A variety of engine type have been used in motor vehicle. They are generally Internal-Combustion Engines that burn gasoline or diesel fuel oil. Internal Combustion Engine can be classified in several ways. Of the many possibilities, most passenger car engines run on gasoline, have spark ignition, and are of liquid-cooled, four stroke cycles, carbureted, reciprocating type. Diesel Engine which are burnt fuel oil, are becoming more common in automobiles.
Most gasoline engines have carbureted fuel system, these mix gasoline with air in carburetor to form a combustion mixture. Almost all automobiles use reciprocating engines, which have pistons that move up and down in cylinders. Some automobiles, however, use rotary type Wankel Engines.
The chassis include the car frame, power train, wheels and suspension, steering, and brake system. Two type of frame, full and stub are used. The full frame has side, front, back and cross member welded into a single assembly that supports all other parts of the vehicle. The stub frame has separate frames for the front and back that are welded to the car body, which the body forming the center and connecting support.
The automobile’s wheels are attached to the frame by any of tree types of springs; coil, leaf, and torsion bar. All suspension system use shock absorber.
The steering system normally controls the turning of the front wheels. Most cars today have power steering, whereby application of engine power reduces the effort of turning the steering wheel.
Among several impressive new development are mechanism that allow all four wheels – rather than the simply the two front wheels – to steer the car, permitting easier parking and greater stability at highway speeds; and antilock breaks that prevent skidding ever under wet or icy condition.
The power train includes a manual or automatic transmission; a clutch, on car with manual transmission; a drive shaft; a Differential and wheel axles. Although most conventional car generally, use front-mounted engine to drive the rear wheels, an increasing number of newer models use front wheel drive. In some car the engine drive all four wheels.
The purpose of the transmission is to permit a change in the gear ration between the engine crankshaft and the driven wheels. The shift is accomplished in manual transmission by a shift lever operated by the driver. The automatic transmission make the shifts without driver intention.

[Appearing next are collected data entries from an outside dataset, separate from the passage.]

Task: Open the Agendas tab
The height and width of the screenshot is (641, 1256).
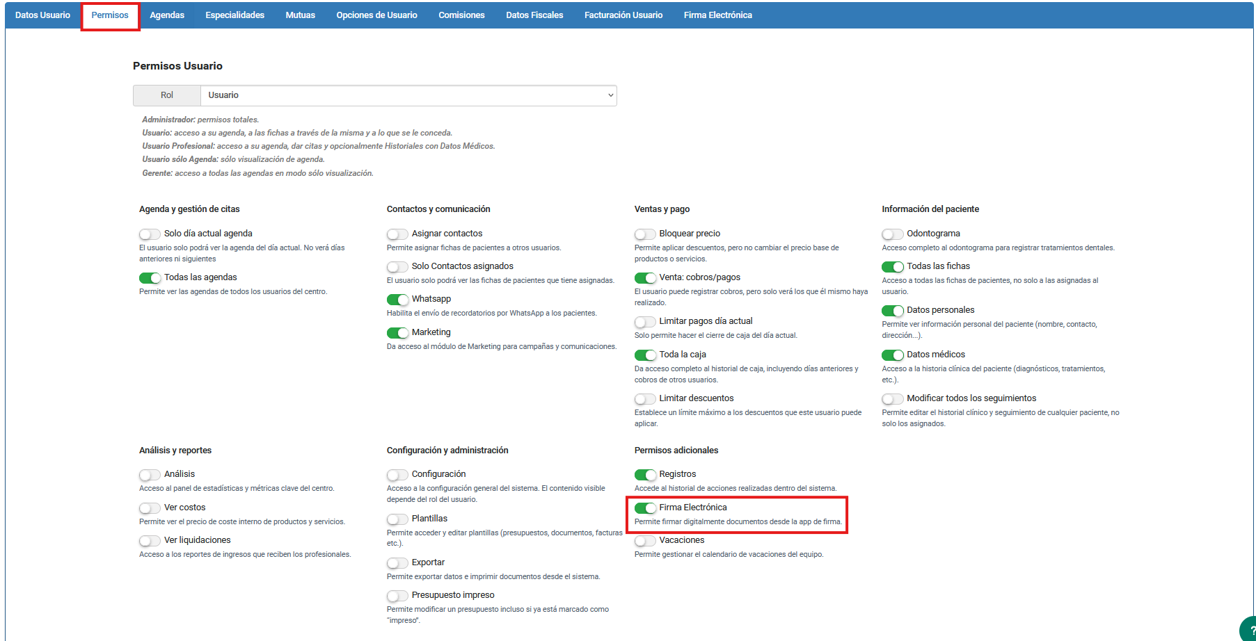Action: pos(167,15)

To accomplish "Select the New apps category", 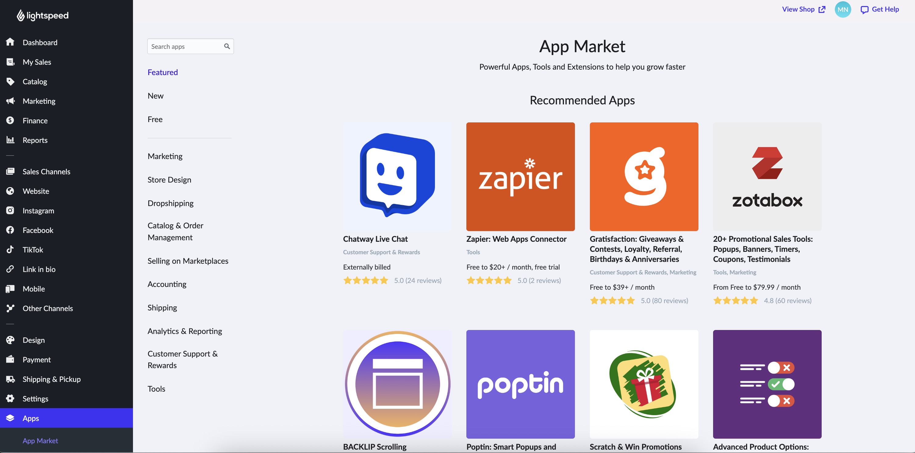I will click(155, 95).
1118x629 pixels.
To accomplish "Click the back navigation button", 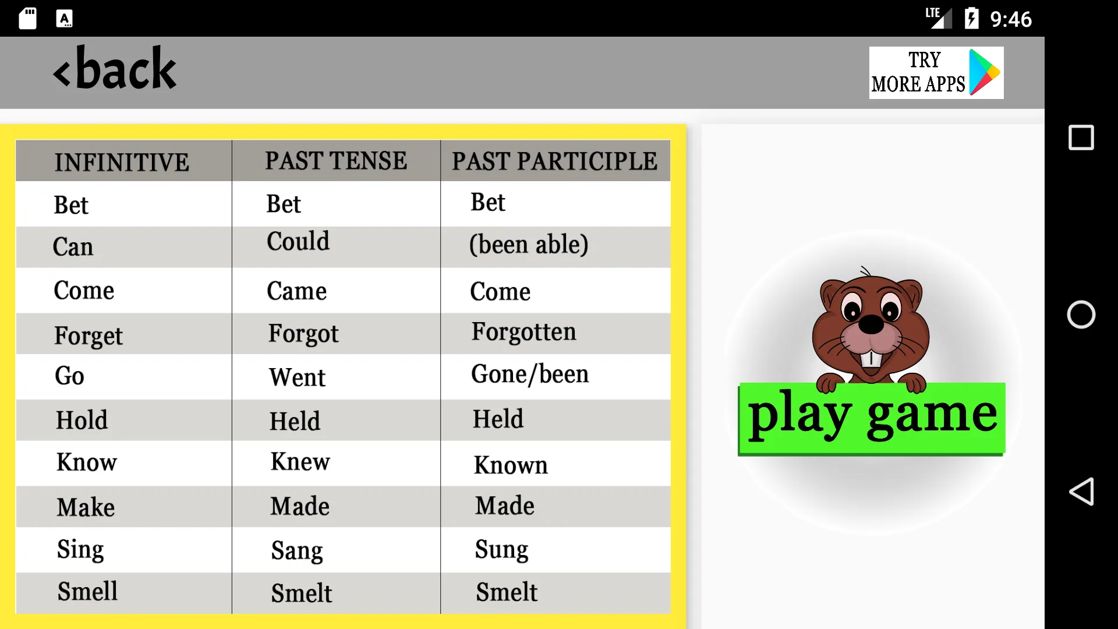I will (x=114, y=72).
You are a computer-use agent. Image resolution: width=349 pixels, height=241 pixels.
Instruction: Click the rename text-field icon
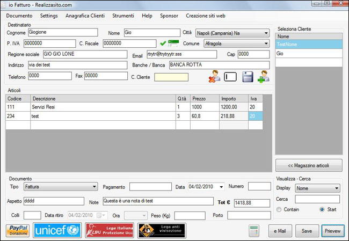pyautogui.click(x=230, y=77)
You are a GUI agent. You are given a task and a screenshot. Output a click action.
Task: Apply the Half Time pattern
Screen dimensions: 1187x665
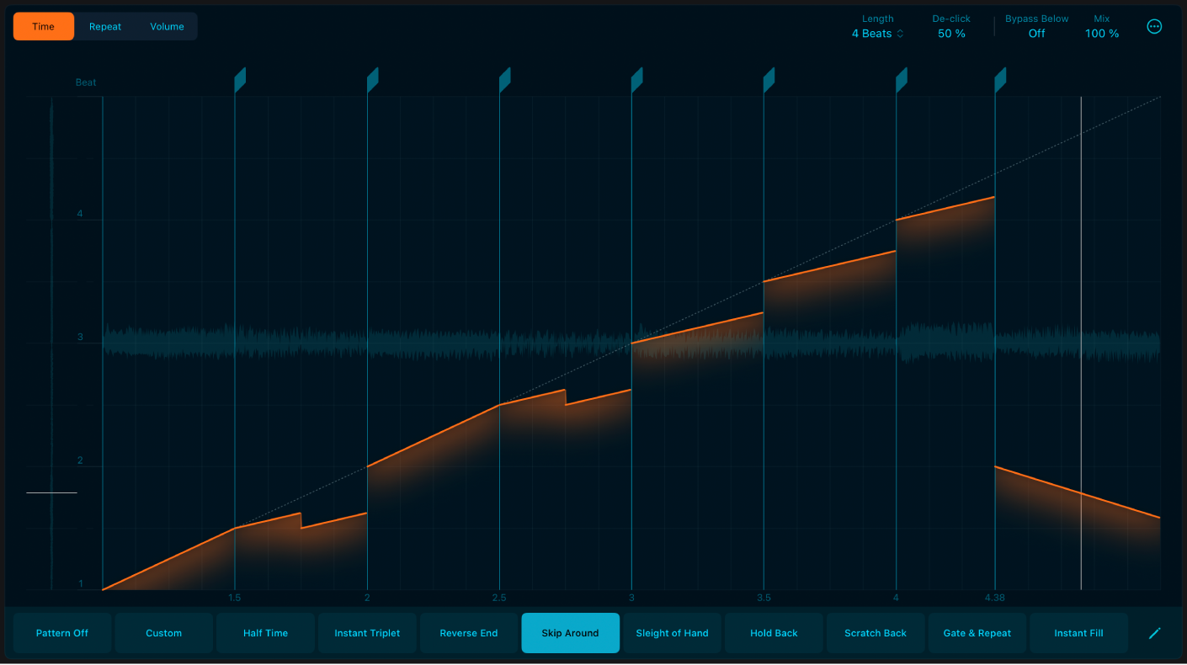click(x=265, y=633)
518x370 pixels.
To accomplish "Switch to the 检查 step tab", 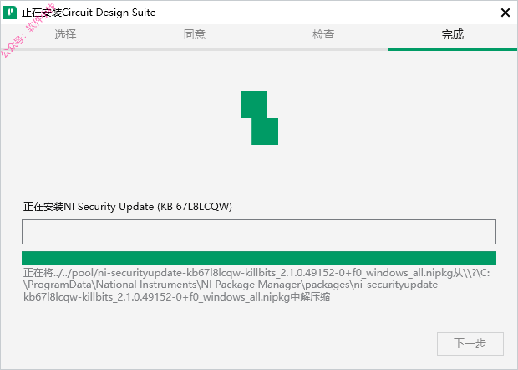I will [x=323, y=34].
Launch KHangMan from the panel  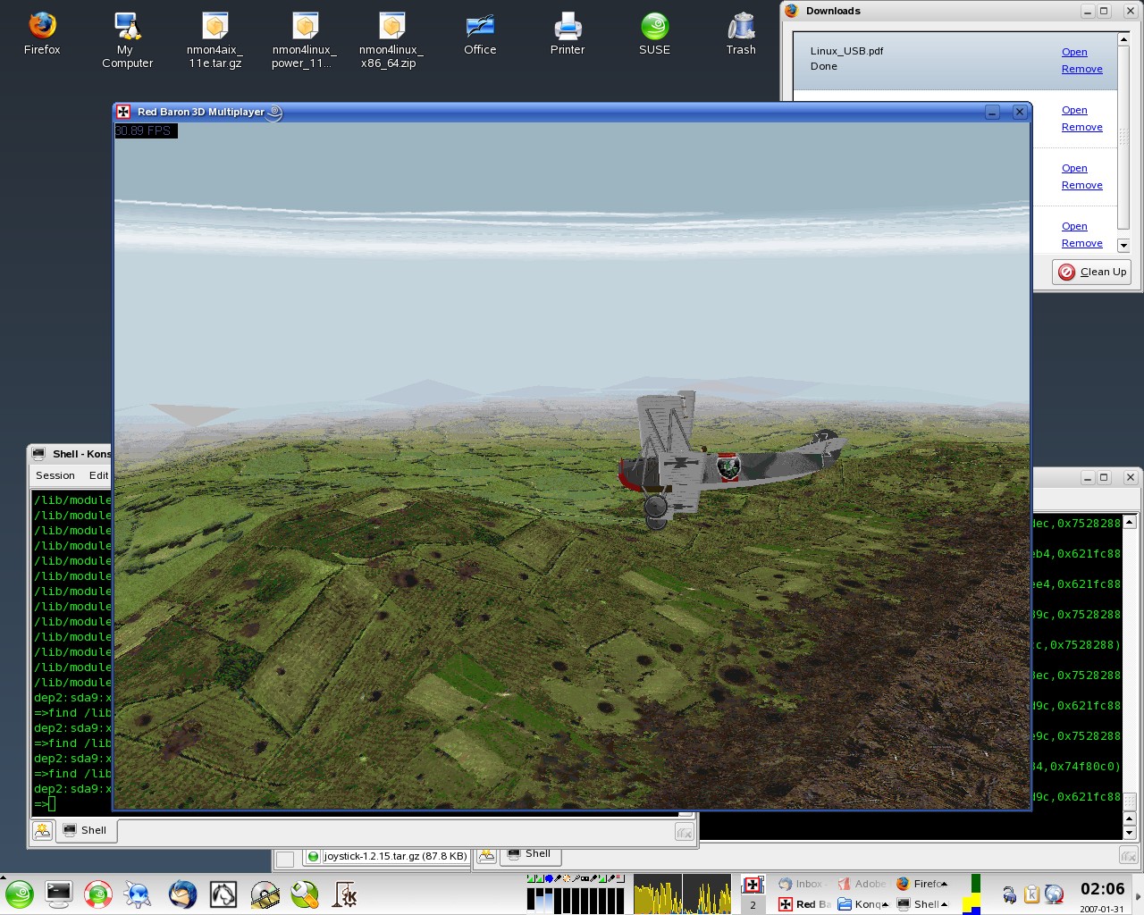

On car with manual transmission, a clutch a device for connecting and disengaging the engine, is used to relieve the driving pressure through the transmission as gears are shifted.
The drive shaft or propeller shaft, connect the transmission with the differential, an arrangement of gears that allows the wheels to rotate at different rates when a car is turning. The drive shaft contain two types of joints; a slip joint and one or more universal joints. This allows the shaft to change its length and direction as the car wheels move up and down.
Of many body design, the following are the most common. A sedan is a closed body with two or four doors and two cross seats and usually accommodates five or six peoples. In the two doors model, the back of the front seats tip toward to give access to the near seat. A hatch-back is an additional door at the rear. A convertible is an open body design that has a folding top that can be raised or lowered. Open car are recovering their popularity, after a period when they were not made because of the danger of roofless ness in accidents. A hardtop is similar to the two or four door sedan except that it has no side members between the front and rear windows. A station wagon has a special body available on a move or less standard chassis. It has cross seats at the front and either cross or side seats at the rear. It may be built to accommodate up to nine people and it also include additional luggage or cargo space. A sport car is a low, comparatively small car, usually seating two, that is designed for speed and maneuverability.